Die zweite Ehe ist der Triumph der Hoffnung über die Erfahrung. Wie recht Samuel Johnson hatte, wissen der ungeschickte Freddie (Tom Riley) und seine psychisch angeschlagene Freundin Sophie (Jade Yourell) nur zu gut. Die längst im Erwachsenenalter angekommenen Kinder aus reichem Hause sagen in Stephen Burkes moderner Screwball Comedy zum zweiten mal Ja – obendrein zueinander, obwohl ihre erste gemeinsame Ehe scheiterte. Das Eheglück als Happy Ever Afters scheint beiden jedoch so wenig hold wie der forschen Maura (Sally Hawkins). Die alleinerziehende Mutter der gewitzten Molly (Sinead Maguire) macht sich keine Illusionen über die Gründe für ihre Heirat mit dem Einwanderer Wilson (Ariyon Bakare). Eine Zweckheirat soll Maura vor der Pfändung und Wilson vor der drohenden Abschiebung bewahren. Während beide Hochzeitspaare im selben Restaurant feiern, was eigentlich kein Grund zum Feiern ist, mündet das Gefühlschaos in reale Turbulenzen.
Nur eine weitere Liebeskomödie für den Massengeschmack, wie Titel und Kurzinhalt vermuten lassen? Nein, denn die Happy Ever Afters von Regisseur und Drehbuchautor Burke durchleben ihre Hochzeitsstrapazen nicht in den USA, sondern Irland. Humor, Figuren und das Ensemble, allen voran das vergnügliche Mutter-Tochter-Gespann Sinead Maguire und Sally Hawkins sind authentischer und rauer als in den meisten aalglatten Großproduktionen. Reines Unterhaltungskino ist Happy Ever Afters dennoch, doch erfrischender und realistischer als im Subgenre der Hochzeitskomödie üblich. Verkompliziert wird die angespannte Doppelhochzeit durch Freddies und Sophies streitlustiger Verwandtschaft.
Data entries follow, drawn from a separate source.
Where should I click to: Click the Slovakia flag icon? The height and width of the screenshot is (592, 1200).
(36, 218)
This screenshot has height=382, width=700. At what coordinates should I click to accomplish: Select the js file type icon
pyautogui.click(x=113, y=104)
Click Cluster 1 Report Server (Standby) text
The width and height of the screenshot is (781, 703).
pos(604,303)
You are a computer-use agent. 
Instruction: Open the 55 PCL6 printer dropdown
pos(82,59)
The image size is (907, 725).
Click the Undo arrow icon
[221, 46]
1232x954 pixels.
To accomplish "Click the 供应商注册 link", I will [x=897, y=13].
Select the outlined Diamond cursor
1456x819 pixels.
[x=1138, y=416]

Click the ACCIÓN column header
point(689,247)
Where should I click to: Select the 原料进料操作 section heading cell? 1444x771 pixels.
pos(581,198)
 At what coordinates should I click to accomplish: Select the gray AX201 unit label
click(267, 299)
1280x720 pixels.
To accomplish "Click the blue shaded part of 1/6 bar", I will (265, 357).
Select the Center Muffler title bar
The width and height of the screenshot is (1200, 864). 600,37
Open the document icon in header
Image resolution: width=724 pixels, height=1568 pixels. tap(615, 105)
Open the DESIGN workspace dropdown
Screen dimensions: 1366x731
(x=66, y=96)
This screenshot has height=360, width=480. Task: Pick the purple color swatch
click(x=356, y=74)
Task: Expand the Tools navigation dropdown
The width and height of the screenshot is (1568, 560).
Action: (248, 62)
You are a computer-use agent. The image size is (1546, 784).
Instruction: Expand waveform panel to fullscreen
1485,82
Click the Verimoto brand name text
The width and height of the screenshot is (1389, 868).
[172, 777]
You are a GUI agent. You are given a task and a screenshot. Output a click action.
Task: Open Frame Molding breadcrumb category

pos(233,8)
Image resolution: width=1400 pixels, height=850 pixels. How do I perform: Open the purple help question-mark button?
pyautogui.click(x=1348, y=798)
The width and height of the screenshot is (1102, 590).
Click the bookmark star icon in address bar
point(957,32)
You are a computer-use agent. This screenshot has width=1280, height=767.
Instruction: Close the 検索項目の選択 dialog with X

Und neben Molly keimen auch in den zwei verdeckten Ermittlern der Einwanderungsbehörde, die Wilson inkognito überwachen, Zweifel an einer Liebesheirat zwischen Maura und Wilson. Doch ieber eine ehrliche Lüge als verlogenen Ehrlichkeit, findet Burke und stellt ungeniert klar, welche der beiden Ehen ehrlicher ist. Entgegen der Kitsch-Konvention sind in Happy Ever Afters die rationalen Motive für eine Heirat achtbarer als die emotionalen. Letztere sind bei Freddie und Sophie keineswegs romantischer Natur. Minderwertigkeitskomplexe und Schuldgefühle führen das Paar vor den Traualtar. Während Wilson und Maura eine Behörde täuschen, betrügen Freddie und Sophie nicht nur einander, sondern vor allem sich selbst.
Die größte Schwäche der irischen Romantik-Komödie ist ihr Hang zur grobschlächtigem Klamauk und der klischeehaften Darstellung eines Lesben-Trios und der farbigen Hochzeitsgäste. Noch durchsichtiger als Sally Hawkins Brautjäckchen sind der Plot und dessen Auflösung. Dass Maura von allen ihr nahestehenden Personen ausgerechnet ihre intelligente Tochter Molly nicht in ihren Eheplan einweiht und das plötzliche Abziehen der behördlichen Ermittler sind gleichsam unplausibel. Doch die Heirat ist die einzige lebenslängliche Verurteilung, bei der man aufgrund schlechter Führung begnadigt werden kann, wusste Hitchcock. Weil sie sich so hartnäckig schlecht aufführen und ohne moralische Läuterung auskommen, finden die Protagonisten auch beim Zuschauer Gnade. Ihren charakterlichen und physischen Schwächen begegnet Burkes Kinodebüt nachsichtig. Keine der Figuren muss als Negativbeispiel herhalten – höchstens Freddies Schwiegervater, der schließlich grinsend wie Jack Nicholson zur Axt greift und dessen pikierte Gattin, deren bösartiges Sticheln in Trübsinn mündet.
Gerade diese Brüche mit der Genre-Norm machen den unscheinbaren irischen Hochzeitstanz sympathisch. Einmal sind es nicht die Reichen, Schönen und unnatürlich Anständigen, die allen erlittenen Katastrophen zum trotz Grund zum Feiern haben, sondern ein dank Betrugs nicht mehr illegaler Einwanderer, eine alleinstehende Mutter, eine neurotische, pummelige Braut und ein Noch-Ehemann vor der zweiten Scheidung. Ewiges Liebesglück ergibt sich daraus nicht – dafür zwei Stunden erträgliche Unterhaltung.